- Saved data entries
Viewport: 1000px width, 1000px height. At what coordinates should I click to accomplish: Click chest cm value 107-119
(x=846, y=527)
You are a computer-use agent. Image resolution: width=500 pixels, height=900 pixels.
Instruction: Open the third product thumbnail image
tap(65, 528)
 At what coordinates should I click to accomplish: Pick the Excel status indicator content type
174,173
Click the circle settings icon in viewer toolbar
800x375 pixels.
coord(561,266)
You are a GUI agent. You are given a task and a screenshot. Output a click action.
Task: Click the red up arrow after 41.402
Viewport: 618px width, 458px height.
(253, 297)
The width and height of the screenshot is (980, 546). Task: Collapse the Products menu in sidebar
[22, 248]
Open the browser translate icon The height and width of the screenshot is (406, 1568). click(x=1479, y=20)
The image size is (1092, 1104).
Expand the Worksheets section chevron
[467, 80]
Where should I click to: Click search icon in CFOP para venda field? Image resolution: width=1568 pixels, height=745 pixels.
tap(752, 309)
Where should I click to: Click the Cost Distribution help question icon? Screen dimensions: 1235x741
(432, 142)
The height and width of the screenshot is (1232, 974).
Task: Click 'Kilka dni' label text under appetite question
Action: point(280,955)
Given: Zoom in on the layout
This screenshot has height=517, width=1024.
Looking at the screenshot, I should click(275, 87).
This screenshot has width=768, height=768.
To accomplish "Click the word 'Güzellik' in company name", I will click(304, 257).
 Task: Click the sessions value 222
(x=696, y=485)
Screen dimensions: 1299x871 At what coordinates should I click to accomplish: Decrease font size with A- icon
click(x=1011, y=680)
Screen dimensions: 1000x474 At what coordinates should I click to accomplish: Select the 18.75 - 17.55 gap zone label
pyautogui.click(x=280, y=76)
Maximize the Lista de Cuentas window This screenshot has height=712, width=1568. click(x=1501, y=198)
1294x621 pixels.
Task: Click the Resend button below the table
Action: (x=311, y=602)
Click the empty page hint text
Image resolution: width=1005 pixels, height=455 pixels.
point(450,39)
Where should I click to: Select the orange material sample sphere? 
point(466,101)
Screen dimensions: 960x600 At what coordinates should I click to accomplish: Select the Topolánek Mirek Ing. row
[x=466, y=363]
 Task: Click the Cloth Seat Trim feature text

- HOW TO COMPLETE THIS TASK
Please copy all of the data above exactly.

- ANSWER TO THIS TASK
Viewport: 1000px width, 1000px height. At what coordinates should I click to accomplish: Click chest cm value 107-119
(x=846, y=527)
You are a computer-use agent. Image resolution: width=500 pixels, height=900 pixels.
Instruction: Open the third product thumbnail image
tap(65, 528)
 At what coordinates should I click to accomplish: Pick the Excel status indicator content type
174,173
Click the circle settings icon in viewer toolbar
800x375 pixels.
coord(561,266)
You are a GUI agent. You are given a task and a screenshot. Output a click action.
Task: Click the red up arrow after 41.402
Viewport: 618px width, 458px height.
(253, 297)
The width and height of the screenshot is (980, 546). Task: Collapse the Products menu in sidebar
[22, 248]
Open the browser translate icon The height and width of the screenshot is (406, 1568). click(x=1479, y=20)
The image size is (1092, 1104).
Expand the Worksheets section chevron
[467, 80]
Where should I click to: Click search icon in CFOP para venda field? Image resolution: width=1568 pixels, height=745 pixels.
tap(752, 309)
Where should I click to: Click the Cost Distribution help question icon? Screen dimensions: 1235x741
(432, 142)
The height and width of the screenshot is (1232, 974).
Task: Click 'Kilka dni' label text under appetite question
Action: point(280,955)
Given: Zoom in on the layout
This screenshot has height=517, width=1024.
Looking at the screenshot, I should click(275, 87).
This screenshot has width=768, height=768.
To accomplish "Click the word 'Güzellik' in company name", I will click(304, 257).
 Task: Click the sessions value 222
(x=696, y=485)
Screen dimensions: 1299x871 At what coordinates should I click to accomplish: Decrease font size with A- icon
click(x=1011, y=680)
Screen dimensions: 1000x474 At what coordinates should I click to accomplish: Select the 18.75 - 17.55 gap zone label
pyautogui.click(x=280, y=76)
Maximize the Lista de Cuentas window This screenshot has height=712, width=1568. click(x=1501, y=198)
1294x621 pixels.
Task: Click the Resend button below the table
Action: (x=311, y=602)
Click the empty page hint text
Image resolution: width=1005 pixels, height=455 pixels.
point(450,39)
Where should I click to: Select the orange material sample sphere? 
point(466,101)
Screen dimensions: 960x600 At what coordinates should I click to accomplish: Select the Topolánek Mirek Ing. row
[x=466, y=363]
 Task: Click the Cloth Seat Trim feature text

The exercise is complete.